I love board and card games. They are incredibly fun and social. They get me to think. They give me an excuse to hang out with friends. And, best of all, they get me off of the screens!
Board and card games also give me an opportunity to learn by playing - a part of education that seems to be frowned upon in today's world.
This year I have used games in the classroom as often as I can. There are a few games I regularly use in my classroom. This blog will explain two of them: Settlers of Catan and Blokus.
Settlers of Catan
This game is great for math and social studies integration. Students begin by exploring the map which represents different geographical features and resources. I explain that the number value represents the die roll needed to produce a resource from that land. Each land tile produces a specific resource. Recalling their knowledge of dice and probability, they have to determine what are the best locations to settle.
During this game students are faced with many challenges that early explorers faced - acquiring resources, controlling trade routes, and finding quality places to settle. They quickly learn that the 'best' settlement areas are quickly claimed by rivals. If their settlements aren't productive, they need to come up with creative ways to meet their resource needs, either through diplomacy or settling less desirable areas.
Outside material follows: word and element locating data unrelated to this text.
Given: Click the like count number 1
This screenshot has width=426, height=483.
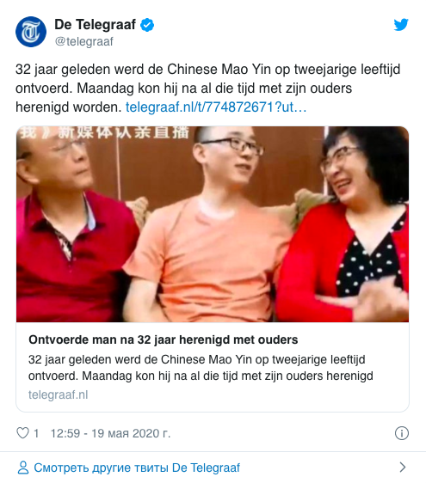Looking at the screenshot, I should point(36,433).
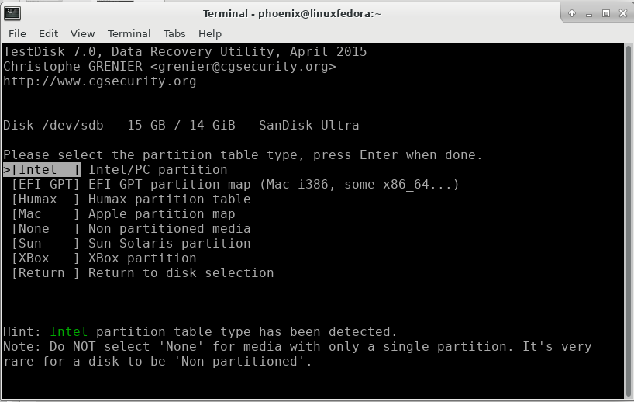The image size is (634, 402).
Task: Maximize the terminal window
Action: pyautogui.click(x=605, y=13)
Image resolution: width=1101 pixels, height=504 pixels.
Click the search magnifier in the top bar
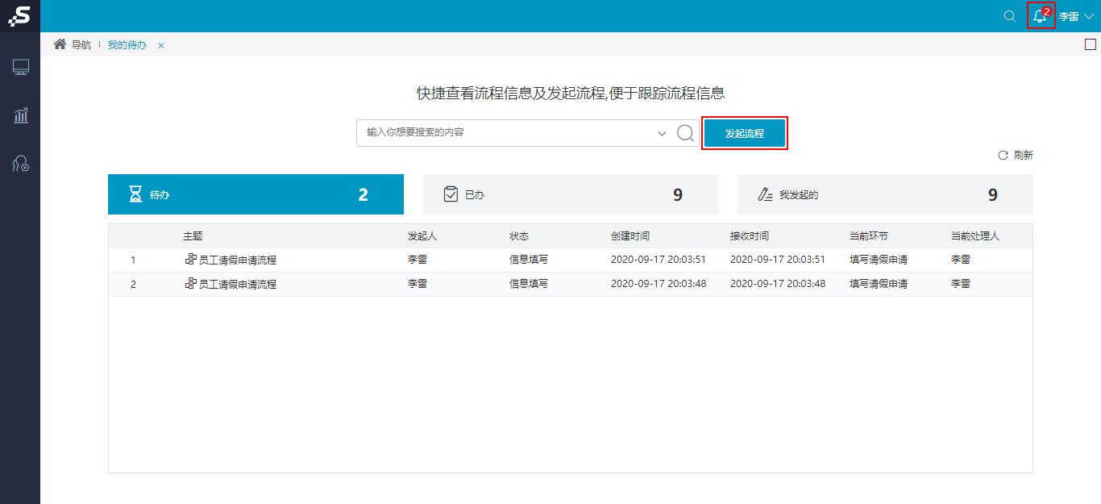click(1009, 16)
Students also learn that as the game goes on, the relative value of a resource changes.
Four students start - only one will win.
What resources, number values, or trade routes did they control? How did they start and finish the game? Was there a missed opportunity or a great play by an opponent? This is a great way to tie students back into tracing settlement over periods of time, the randomness of probability in short experiments, and long term goal planning.
The Boston Globe recently published an article about Why the US is falling behind in Math. In it the author discusses the lack of logic curricula as a key reason.
Blokus is a chess-type game (abstract strategy - no luck, all information is given) so players constantly need to think ahead. It develops a student's geometric and spacial reasoning - being able to see how certain pieces fit in the negative space - as well as developing logic with tactical thinking and strategies. The students learn what pieces are most important to play early, mid, and during the end game.
Students also just take their pieces to 'fill the space' to make a perfect square or rectangle. They all do this - I'm convinced that it is built into their DNA.
This is my favorite game to watch the learning happen. Games are relatively quick so they get to play multiple times. Students go through specific learning stages with similar reflections after each time they play the game. These reflections include where to play, what pieces to play early, and how to recognize and build "escape routes."
You can't stop red, you can only hope to contain her. (They didn't)
With all this reflection, students think I'm trying to build master players. The truth is that many of these reflections tie right back into our 'regular' curriculum. Did you use your resources wisely? Did you take your time? Were you thinking and planning ahead, or were you just making decisions in the moment? How did these decisions work out for you?
I really enjoy these games because of their multiple tie backs to different learning standards, but also due to the fact there is not just "one way" to win. You can't memorize the 'answer' because there isn't one solution. This ties back into The Globe's article - students need to think creatively, logically, and two-steps ahead to achieve victory.
There are other games I use on a regular basis in the classroom as well including Dominion, Dixit, and Ticket to Ride. What games have you used and how have you successfully implemented them in your classroom?